(TASKS TO CARRY OUT)
1/ In the EU tax article, what year was Amazon's special agreement with Luxembourg made?
2/ Does each statement agree with the EU tax article? (a) The Amazon probe centers on a deal with Ireland. (b) Tax rulings are illegal in the EU. (c) Fiat's dealings in Luxembourg were among the investigations revealed last week. Give yes or no for each with the deciding words quoted.
3/ Please pick up the EU tax article after its last sentence and carry it on.

EU to Challenge Amazon-Apple-Fiat Tax Deals

Written by | Friday, October 10th, 2014

European Union anti-trust regulators are going to probe Amazon tax contracts with Luxembourg as Brussels believes that the tax deals amount to illegal state aid. The EU’s Competition Commission is readying to launch a thorough examination of Luxembourg’s tax dealings with Amazon, specifically focusing on a 2003 special agreement that capped the online giant’s tax exposure to the Grand Duchy. The probe is another step in a series of investigations that were revealed last week including tax dealings of Apple in Ireland or of Fiat also in Luxembourg. The EU will scrutinize the process in which companies make special arrangements with tax authorities before they actually choose to domicile their operations and activities in a given country. Although the so-called “tax rulings” are not illegal in the EU, Brussels suspects that they amount to promises of indirect subsidies by governments aiming to attract entrepreneurs at the expense of other member states.

[Pixel coordinate grounding data]
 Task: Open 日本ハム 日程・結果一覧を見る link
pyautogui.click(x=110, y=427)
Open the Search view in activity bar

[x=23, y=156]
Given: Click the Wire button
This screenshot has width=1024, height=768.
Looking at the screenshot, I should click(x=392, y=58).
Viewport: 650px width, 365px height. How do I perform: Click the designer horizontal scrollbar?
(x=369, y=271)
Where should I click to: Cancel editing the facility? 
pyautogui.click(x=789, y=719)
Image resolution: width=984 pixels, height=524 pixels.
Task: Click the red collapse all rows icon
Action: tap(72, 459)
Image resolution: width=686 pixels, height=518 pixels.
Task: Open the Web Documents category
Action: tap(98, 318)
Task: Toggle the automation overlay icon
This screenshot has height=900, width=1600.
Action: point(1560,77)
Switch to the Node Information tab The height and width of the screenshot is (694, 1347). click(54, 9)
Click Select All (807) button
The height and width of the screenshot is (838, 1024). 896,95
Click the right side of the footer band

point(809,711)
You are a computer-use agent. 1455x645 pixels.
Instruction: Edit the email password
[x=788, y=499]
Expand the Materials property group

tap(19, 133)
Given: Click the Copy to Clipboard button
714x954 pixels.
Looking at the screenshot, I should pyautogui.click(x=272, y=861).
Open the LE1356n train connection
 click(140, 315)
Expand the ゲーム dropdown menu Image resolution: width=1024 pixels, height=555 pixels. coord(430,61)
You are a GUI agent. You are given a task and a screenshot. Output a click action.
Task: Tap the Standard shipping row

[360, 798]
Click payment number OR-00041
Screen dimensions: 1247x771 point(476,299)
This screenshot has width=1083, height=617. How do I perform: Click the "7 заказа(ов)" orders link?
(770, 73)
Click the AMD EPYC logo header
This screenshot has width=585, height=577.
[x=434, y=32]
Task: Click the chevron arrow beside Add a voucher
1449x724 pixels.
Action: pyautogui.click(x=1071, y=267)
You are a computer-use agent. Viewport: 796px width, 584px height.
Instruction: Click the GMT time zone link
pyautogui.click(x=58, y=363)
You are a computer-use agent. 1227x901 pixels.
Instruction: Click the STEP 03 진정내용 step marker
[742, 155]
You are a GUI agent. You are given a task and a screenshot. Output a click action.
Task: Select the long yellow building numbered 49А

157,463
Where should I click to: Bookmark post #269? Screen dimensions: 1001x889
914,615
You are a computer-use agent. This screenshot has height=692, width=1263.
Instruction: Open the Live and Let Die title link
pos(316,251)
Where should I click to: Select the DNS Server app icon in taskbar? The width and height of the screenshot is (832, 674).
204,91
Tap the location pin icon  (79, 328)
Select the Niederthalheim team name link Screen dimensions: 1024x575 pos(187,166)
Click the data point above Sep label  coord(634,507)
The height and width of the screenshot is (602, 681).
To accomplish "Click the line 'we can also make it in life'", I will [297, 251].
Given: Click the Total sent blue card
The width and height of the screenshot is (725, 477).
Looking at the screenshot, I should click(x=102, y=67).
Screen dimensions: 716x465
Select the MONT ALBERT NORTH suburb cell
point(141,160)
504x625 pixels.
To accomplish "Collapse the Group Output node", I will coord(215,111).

(ANSWER LIST)
1/ 2003

2/
(a) No: "Luxembourg’s tax dealings with Amazon"
(b) No: "the so-called “tax rulings” are not illegal in the EU"
(c) Yes: "tax dealings of Apple in Ireland or of Fiat also in Luxembourg"

3/
Amazon and Apple have been especially in the focus of investigators due to the tax deals that are often described as “sweetheart arrangements”. They enable firms to transfer substantial amounts of their earnings from higher taxed countries to lower taxed countries. Because the European Commission does not have any jurisdiction over national tax policies, the investigation is strictly limited to the measures governing free competition between EU countries. Interestingly, the tiny country was not, allegedly, keen on cooperating with Brussels on the Amazon tax investigation, but changed its opinion once Jean-Claude Juncker was nominated to become the chief of the European Commission.